[Collected data]
- Opening Delimiter -
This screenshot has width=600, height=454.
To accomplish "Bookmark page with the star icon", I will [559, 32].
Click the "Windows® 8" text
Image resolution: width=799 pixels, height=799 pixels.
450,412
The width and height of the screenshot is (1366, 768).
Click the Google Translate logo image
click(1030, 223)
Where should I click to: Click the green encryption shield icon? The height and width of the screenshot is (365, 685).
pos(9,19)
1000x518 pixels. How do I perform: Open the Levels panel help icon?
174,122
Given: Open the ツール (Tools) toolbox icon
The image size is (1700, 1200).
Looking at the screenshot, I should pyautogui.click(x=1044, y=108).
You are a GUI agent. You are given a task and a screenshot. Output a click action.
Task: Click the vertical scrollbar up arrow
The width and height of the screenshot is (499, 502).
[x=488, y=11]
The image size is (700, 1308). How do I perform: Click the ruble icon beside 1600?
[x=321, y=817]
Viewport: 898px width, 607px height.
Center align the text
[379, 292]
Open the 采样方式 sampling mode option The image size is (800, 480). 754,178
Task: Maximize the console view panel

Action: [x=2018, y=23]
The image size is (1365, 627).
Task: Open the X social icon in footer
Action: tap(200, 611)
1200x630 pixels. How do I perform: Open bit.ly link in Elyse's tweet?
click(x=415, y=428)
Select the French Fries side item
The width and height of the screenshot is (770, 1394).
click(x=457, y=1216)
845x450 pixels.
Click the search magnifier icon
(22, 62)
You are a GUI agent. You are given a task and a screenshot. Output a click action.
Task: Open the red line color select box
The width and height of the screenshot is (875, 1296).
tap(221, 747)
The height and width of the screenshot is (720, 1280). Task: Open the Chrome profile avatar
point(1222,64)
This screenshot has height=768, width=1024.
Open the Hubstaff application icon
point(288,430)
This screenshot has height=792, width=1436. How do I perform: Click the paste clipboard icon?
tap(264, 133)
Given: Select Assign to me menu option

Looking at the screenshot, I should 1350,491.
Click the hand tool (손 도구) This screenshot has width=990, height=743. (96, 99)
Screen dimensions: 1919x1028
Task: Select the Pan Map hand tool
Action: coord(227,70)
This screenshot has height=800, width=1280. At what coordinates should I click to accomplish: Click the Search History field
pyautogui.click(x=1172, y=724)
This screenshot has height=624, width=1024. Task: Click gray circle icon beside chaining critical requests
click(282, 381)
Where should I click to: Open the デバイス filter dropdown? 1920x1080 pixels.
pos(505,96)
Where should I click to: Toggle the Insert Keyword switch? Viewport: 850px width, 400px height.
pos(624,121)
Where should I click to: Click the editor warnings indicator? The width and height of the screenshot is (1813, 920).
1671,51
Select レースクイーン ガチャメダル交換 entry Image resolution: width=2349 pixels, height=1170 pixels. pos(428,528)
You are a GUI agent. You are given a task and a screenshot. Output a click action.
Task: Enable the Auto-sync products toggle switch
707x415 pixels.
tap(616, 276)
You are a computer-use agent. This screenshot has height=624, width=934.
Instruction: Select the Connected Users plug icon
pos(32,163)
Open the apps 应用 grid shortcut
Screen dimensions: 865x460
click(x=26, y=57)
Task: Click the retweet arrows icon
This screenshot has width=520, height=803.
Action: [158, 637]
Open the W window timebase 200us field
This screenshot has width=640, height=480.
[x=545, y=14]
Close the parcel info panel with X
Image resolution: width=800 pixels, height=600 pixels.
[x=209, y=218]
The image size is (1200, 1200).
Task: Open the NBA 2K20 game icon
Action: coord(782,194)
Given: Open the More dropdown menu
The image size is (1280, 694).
- Closing Delimiter -
Exercise: Retype the records above in full. Every word should match.

Solved problem:
This screenshot has width=600, height=454.
To accomplish "Bookmark page with the star icon", I will [559, 32].
Click the "Windows® 8" text
Image resolution: width=799 pixels, height=799 pixels.
450,412
The width and height of the screenshot is (1366, 768).
Click the Google Translate logo image
click(1030, 223)
Where should I click to: Click the green encryption shield icon? The height and width of the screenshot is (365, 685).
pos(9,19)
1000x518 pixels. How do I perform: Open the Levels panel help icon?
174,122
Given: Open the ツール (Tools) toolbox icon
The image size is (1700, 1200).
Looking at the screenshot, I should pyautogui.click(x=1044, y=108).
You are a GUI agent. You are given a task and a screenshot. Output a click action.
Task: Click the vertical scrollbar up arrow
The width and height of the screenshot is (499, 502).
[x=488, y=11]
The image size is (700, 1308). How do I perform: Click the ruble icon beside 1600?
[x=321, y=817]
Viewport: 898px width, 607px height.
Center align the text
[379, 292]
Open the 采样方式 sampling mode option The image size is (800, 480). 754,178
Task: Maximize the console view panel

Action: [x=2018, y=23]
The image size is (1365, 627).
Task: Open the X social icon in footer
Action: tap(200, 611)
1200x630 pixels. How do I perform: Open bit.ly link in Elyse's tweet?
click(x=415, y=428)
Select the French Fries side item
The width and height of the screenshot is (770, 1394).
click(x=457, y=1216)
845x450 pixels.
Click the search magnifier icon
(22, 62)
You are a GUI agent. You are given a task and a screenshot. Output a click action.
Task: Open the red line color select box
The width and height of the screenshot is (875, 1296).
tap(221, 747)
The height and width of the screenshot is (720, 1280). Task: Open the Chrome profile avatar
point(1222,64)
This screenshot has height=768, width=1024.
Open the Hubstaff application icon
point(288,430)
This screenshot has height=792, width=1436. How do I perform: Click the paste clipboard icon?
tap(264, 133)
Given: Select Assign to me menu option

Looking at the screenshot, I should 1350,491.
Click the hand tool (손 도구) This screenshot has width=990, height=743. (96, 99)
Screen dimensions: 1919x1028
Task: Select the Pan Map hand tool
Action: coord(227,70)
This screenshot has height=800, width=1280. At what coordinates should I click to accomplish: Click the Search History field
pyautogui.click(x=1172, y=724)
This screenshot has height=624, width=1024. Task: Click gray circle icon beside chaining critical requests
click(282, 381)
Where should I click to: Open the デバイス filter dropdown? 1920x1080 pixels.
pos(505,96)
Where should I click to: Toggle the Insert Keyword switch? Viewport: 850px width, 400px height.
pos(624,121)
Where should I click to: Click the editor warnings indicator? The width and height of the screenshot is (1813, 920).
1671,51
Select レースクイーン ガチャメダル交換 entry Image resolution: width=2349 pixels, height=1170 pixels. pos(428,528)
You are a GUI agent. You are given a task and a screenshot. Output a click action.
Task: Enable the Auto-sync products toggle switch
707x415 pixels.
tap(616, 276)
You are a computer-use agent. This screenshot has height=624, width=934.
Instruction: Select the Connected Users plug icon
pos(32,163)
Open the apps 应用 grid shortcut
Screen dimensions: 865x460
click(x=26, y=57)
Task: Click the retweet arrows icon
This screenshot has width=520, height=803.
Action: [158, 637]
Open the W window timebase 200us field
This screenshot has width=640, height=480.
[x=545, y=14]
Close the parcel info panel with X
Image resolution: width=800 pixels, height=600 pixels.
[x=209, y=218]
The image size is (1200, 1200).
Task: Open the NBA 2K20 game icon
Action: coord(782,194)
Given: Open the More dropdown menu
The image size is (1280, 694).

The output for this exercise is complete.